Records from a pointing dataset:
——————
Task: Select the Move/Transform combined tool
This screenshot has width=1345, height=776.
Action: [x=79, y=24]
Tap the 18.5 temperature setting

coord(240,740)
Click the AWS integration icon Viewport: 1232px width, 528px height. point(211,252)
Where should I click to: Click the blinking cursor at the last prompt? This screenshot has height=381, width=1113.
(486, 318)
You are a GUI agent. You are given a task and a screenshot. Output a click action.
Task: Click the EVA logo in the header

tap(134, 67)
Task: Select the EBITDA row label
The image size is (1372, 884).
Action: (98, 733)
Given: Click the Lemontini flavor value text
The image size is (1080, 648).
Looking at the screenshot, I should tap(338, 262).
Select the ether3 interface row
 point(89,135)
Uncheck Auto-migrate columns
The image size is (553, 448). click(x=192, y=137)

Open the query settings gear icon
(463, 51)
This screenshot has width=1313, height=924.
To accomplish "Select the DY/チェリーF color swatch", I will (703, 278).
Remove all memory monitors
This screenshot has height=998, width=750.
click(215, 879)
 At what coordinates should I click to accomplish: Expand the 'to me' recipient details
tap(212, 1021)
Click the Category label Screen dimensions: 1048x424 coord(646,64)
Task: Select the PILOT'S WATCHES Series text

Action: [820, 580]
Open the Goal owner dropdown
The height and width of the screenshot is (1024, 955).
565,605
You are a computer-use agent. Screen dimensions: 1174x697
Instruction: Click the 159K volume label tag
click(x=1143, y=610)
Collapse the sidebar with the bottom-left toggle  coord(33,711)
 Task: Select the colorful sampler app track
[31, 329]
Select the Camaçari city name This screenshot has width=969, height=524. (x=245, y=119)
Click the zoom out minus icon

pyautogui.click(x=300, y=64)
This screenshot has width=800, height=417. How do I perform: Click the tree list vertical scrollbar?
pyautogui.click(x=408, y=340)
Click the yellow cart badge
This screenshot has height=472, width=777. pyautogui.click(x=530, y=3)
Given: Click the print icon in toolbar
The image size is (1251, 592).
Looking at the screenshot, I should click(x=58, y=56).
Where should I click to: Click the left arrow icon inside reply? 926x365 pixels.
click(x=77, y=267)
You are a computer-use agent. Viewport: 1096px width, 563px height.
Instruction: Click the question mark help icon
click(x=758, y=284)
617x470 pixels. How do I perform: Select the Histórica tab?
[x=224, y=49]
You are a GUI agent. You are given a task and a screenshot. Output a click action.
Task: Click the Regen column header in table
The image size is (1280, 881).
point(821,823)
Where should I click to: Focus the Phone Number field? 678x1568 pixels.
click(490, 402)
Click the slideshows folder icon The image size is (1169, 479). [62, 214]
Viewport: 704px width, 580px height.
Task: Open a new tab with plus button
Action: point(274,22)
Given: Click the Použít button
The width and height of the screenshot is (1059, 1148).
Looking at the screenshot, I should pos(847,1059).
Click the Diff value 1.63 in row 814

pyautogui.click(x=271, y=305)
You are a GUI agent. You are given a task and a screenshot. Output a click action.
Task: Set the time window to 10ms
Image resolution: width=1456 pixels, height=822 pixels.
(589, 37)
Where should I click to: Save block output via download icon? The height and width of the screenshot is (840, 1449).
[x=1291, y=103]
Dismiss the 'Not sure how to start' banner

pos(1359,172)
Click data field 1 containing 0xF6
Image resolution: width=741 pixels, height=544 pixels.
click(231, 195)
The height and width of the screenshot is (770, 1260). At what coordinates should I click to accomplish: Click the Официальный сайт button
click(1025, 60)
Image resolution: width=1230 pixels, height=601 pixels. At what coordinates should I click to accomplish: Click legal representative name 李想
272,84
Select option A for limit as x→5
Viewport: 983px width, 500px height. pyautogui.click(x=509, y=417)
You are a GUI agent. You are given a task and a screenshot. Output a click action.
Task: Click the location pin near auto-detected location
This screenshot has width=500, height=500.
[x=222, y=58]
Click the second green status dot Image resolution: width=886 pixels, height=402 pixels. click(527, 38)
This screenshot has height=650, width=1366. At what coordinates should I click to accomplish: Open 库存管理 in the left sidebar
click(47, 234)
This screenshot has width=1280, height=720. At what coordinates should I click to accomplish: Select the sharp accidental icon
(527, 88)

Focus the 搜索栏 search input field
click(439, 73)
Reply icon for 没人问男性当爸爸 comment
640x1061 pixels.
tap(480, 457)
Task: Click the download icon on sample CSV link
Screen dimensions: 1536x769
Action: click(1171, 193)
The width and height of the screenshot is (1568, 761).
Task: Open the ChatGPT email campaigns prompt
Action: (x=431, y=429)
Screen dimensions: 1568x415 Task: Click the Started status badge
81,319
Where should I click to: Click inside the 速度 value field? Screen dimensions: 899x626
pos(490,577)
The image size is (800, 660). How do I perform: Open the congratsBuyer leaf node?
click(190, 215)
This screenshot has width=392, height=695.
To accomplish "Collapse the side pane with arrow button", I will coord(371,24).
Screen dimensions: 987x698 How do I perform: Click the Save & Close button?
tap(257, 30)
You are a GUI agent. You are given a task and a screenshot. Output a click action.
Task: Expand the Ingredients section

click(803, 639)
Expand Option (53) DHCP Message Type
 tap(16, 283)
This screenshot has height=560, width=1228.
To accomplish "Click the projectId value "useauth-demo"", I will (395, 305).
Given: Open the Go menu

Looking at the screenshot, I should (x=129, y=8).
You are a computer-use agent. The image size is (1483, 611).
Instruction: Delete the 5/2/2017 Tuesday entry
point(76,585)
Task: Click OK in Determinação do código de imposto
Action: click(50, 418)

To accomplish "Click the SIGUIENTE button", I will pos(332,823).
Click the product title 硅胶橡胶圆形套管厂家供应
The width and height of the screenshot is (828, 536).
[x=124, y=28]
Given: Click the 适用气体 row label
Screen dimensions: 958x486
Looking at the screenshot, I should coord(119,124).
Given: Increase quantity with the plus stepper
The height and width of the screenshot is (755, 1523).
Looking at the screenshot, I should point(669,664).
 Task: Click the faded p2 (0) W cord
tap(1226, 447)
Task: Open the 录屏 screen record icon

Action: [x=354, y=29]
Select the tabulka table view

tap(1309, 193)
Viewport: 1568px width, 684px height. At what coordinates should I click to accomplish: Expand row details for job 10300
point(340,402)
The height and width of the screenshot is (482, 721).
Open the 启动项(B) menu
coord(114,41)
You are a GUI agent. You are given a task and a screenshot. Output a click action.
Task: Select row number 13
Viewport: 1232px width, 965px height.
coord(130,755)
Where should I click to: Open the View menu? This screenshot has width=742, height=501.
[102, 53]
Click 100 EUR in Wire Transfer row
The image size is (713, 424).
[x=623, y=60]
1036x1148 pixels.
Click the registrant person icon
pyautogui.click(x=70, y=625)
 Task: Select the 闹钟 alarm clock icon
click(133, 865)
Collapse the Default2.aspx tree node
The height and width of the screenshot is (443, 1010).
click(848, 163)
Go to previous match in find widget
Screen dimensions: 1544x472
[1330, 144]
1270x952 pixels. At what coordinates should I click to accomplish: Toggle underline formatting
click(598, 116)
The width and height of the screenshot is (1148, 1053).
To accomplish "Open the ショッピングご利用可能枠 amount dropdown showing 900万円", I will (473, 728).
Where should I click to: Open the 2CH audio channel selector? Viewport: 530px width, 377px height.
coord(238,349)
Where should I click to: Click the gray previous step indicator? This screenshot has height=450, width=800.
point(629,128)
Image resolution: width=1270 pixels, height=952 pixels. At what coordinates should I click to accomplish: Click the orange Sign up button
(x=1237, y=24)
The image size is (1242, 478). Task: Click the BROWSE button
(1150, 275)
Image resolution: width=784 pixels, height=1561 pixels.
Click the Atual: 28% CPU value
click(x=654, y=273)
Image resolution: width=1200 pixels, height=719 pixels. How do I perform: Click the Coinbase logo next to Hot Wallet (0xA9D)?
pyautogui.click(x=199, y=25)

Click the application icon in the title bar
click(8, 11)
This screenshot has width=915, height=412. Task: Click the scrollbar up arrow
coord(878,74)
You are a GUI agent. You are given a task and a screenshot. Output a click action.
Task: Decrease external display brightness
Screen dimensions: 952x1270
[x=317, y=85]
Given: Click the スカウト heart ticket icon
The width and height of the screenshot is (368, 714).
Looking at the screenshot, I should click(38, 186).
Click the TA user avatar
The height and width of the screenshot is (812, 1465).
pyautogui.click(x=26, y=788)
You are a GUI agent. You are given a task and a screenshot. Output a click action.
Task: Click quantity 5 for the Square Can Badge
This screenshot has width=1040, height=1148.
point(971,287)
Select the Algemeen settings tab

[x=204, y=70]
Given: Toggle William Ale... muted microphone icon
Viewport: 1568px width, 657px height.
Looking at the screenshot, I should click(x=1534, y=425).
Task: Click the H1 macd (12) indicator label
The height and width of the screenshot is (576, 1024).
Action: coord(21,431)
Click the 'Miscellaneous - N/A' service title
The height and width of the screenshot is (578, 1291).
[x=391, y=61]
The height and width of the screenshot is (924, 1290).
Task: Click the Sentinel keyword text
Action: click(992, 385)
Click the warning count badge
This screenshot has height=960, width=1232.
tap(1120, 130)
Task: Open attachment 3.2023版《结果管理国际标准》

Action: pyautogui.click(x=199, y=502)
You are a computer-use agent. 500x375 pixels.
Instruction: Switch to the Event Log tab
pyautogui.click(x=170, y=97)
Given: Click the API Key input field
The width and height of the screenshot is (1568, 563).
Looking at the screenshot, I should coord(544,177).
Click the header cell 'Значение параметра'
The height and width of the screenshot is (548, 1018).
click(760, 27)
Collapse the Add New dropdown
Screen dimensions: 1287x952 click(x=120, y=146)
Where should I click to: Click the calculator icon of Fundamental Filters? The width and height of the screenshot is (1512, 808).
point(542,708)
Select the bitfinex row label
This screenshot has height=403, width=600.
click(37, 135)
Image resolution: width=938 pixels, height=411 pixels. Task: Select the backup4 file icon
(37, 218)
——————
● Your task:
Swap "green" for "blue" in the records, starting at the line that contains "Click the second" and ending at the line that contains "tap(480, 457)". Give only those lines, with everything else left unchanged.

● Final result:
Click the second blue status dot Image resolution: width=886 pixels, height=402 pixels. click(527, 38)
This screenshot has height=650, width=1366. At what coordinates should I click to accomplish: Open 库存管理 in the left sidebar
click(47, 234)
This screenshot has width=1280, height=720. At what coordinates should I click to accomplish: Select the sharp accidental icon
(527, 88)

Focus the 搜索栏 search input field
click(439, 73)
Reply icon for 没人问男性当爸爸 comment
640x1061 pixels.
tap(480, 457)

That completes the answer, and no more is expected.